Par Vincent Colot (chroniqueur exclusif) – Analyste financier
En Bourse, la martingale simple et
universelle n’existe sans doute pas. Et si quelqu’un, quelque part, l’a
découverte, il se garde bien de la divulguer : en effet, une fois dévoilée
et adoptée par la masse, elle cesserait automatiquement de fonctionner. De
même, ce qui marche à un certain moment ne marchera pas nécessairement à un
autre, selon le contexte et l’humeur du marché. C’est pourquoi se baser sur un
critère unique pour choisir les actions gagnantes n’est pas réaliste. Toute
décision d’investissement passe nécessairement par un processus (tenant à la
fois de l’art et de la science) qui amène à combiner plusieurs critères.
Cette approche multi-critères doit répondre
à plusieurs exigences.
1-Indépendance
des critères
Les fidèles
lecteurs de cette chronique connaissent déjà les critères que j’ai eu
l’occasion de mettre en avant, notamment le caractère bon marché (« value »)

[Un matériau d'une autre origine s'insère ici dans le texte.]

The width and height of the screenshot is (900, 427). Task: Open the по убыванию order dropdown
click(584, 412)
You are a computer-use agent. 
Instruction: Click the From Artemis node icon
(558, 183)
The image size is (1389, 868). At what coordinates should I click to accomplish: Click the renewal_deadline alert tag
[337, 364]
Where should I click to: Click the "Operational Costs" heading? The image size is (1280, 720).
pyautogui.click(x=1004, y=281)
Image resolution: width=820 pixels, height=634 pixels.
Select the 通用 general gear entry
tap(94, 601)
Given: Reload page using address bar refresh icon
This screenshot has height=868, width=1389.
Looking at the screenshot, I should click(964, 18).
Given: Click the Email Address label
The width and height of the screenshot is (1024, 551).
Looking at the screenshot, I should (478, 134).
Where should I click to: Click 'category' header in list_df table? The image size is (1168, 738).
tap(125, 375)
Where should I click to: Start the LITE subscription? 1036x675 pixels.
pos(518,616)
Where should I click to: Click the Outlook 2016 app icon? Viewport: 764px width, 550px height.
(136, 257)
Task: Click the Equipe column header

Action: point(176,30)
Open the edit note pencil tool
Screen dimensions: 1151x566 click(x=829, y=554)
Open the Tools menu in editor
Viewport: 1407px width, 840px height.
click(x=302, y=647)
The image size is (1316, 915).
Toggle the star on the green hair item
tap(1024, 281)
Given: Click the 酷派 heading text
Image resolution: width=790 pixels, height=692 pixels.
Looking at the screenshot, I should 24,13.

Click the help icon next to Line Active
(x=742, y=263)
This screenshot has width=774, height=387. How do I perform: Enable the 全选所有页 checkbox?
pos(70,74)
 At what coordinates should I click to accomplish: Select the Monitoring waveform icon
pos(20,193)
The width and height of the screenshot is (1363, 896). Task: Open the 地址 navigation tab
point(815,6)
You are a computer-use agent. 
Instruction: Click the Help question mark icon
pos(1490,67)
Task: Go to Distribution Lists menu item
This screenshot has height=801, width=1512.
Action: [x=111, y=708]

du titre, la faible volatilité du cours et son momentum (acheter ce qui a monté
récemment). Ces critères sont d’autant plus intéressants à combiner qu’ils sont
indépendants les uns des autres. J’entends par là qu’ils ne sont pas redondants :
ce n’est pas parce qu’une action est « bon marché » que la volatilité
de son cours sera faible ou que son momentum sera élevé. Chacun des critères
apporte donc une plus-value particulière. Formez un portefeuille avec des
actions présentant un bon équilibre entre caractère bon marché, faible
volatilité et momentum élevé et vous maximisez alors vos chances d’obtenir une
bonne performance.
2- Cohérence/complémentarité
des critères
Il ne servirait
à rien de combiner des critères qui agissent en des sens différents et qui donc
s’annuleraient. Le problème principal de l’approche « value » réside
dans son risque à sélectionner des actions qui seraient bon marché pour une
raison valable (et qui donc seraient susceptibles de rester bon marché
longtemps). Il me semble que la faible volatilité du cours (qui est un
« proxy » quantitatif pour la qualité du bénéfice) et le momentum
sont deux éléments bien choisis permettant d’éviter au mieux cette trappe à
déception.
3 – Hiérarchisation
des critères
Il a été montré
que, sur longue période, chacun de ces 3 critères avait des qualités pour
battre le marché. Faut-il pour autant les considérer à égalité ? Non. Tout
dépend du moment où vous entrez sur le marché. Il se peut fort bien qu’à un
moment donné, les actions à faible volatilité soient plutôt chères. C’est le cas
actuellement selon moi alors que les investisseurs recherchent depuis déjà un
certain temps des actions peu risquées (parmi les secteurs défensifs,
notamment, comme l’alimentation). De même les actions à fort momentum peuvent
se retrouver à des niveaux élevés de valorisation. Pensez à la possibilité
d’une bulle sectorielle provoqué par l’engouement des investisseurs pour,
par exemple, une innovation technologique : de telles actions seraient
plus proches d’un retournement de tendance (même sans doute brutal) que d’une
poursuite de leurs gains. On le voit bien : le facteur central reste
malgré tout le caractère bon marché d’une action. Les deux autres doivent lui
être subordonnés. La question est donc : parmi les actions bon marché,
quelles sont celles dont le cours est plutôt peu volatile et présente un bon
momentum ?
Encore une fois, attention ! Combiner
au mieux ces trois critères n’est pas la garantie de lendemains qui chantent.
Ce qui définit une action bon marché peut évoluer avec le temps. La pertinence
de la faible volatilité peut être un jour remise en cause si les investisseurs
deviennent moins aveuglés par l’appât des gros gains (ce qui les pousse, en
règle générale, à surévaluer les actions risquées, à forte volatilité et à
délaisser injustement les autres). Quant au momentum, il reste un facteur un
peu énigmatique : à ce titre, sa permanence n’est pas assurée.
Mais une chose me semble certaine :
investir, c’est recourir à une combinaison de plusieurs critères indépendants,
complémentaires et hiérarchisés. Saupoudrer le tout avec une bonne dose
d’expérience et d’esprit critique ne fera pas de tort.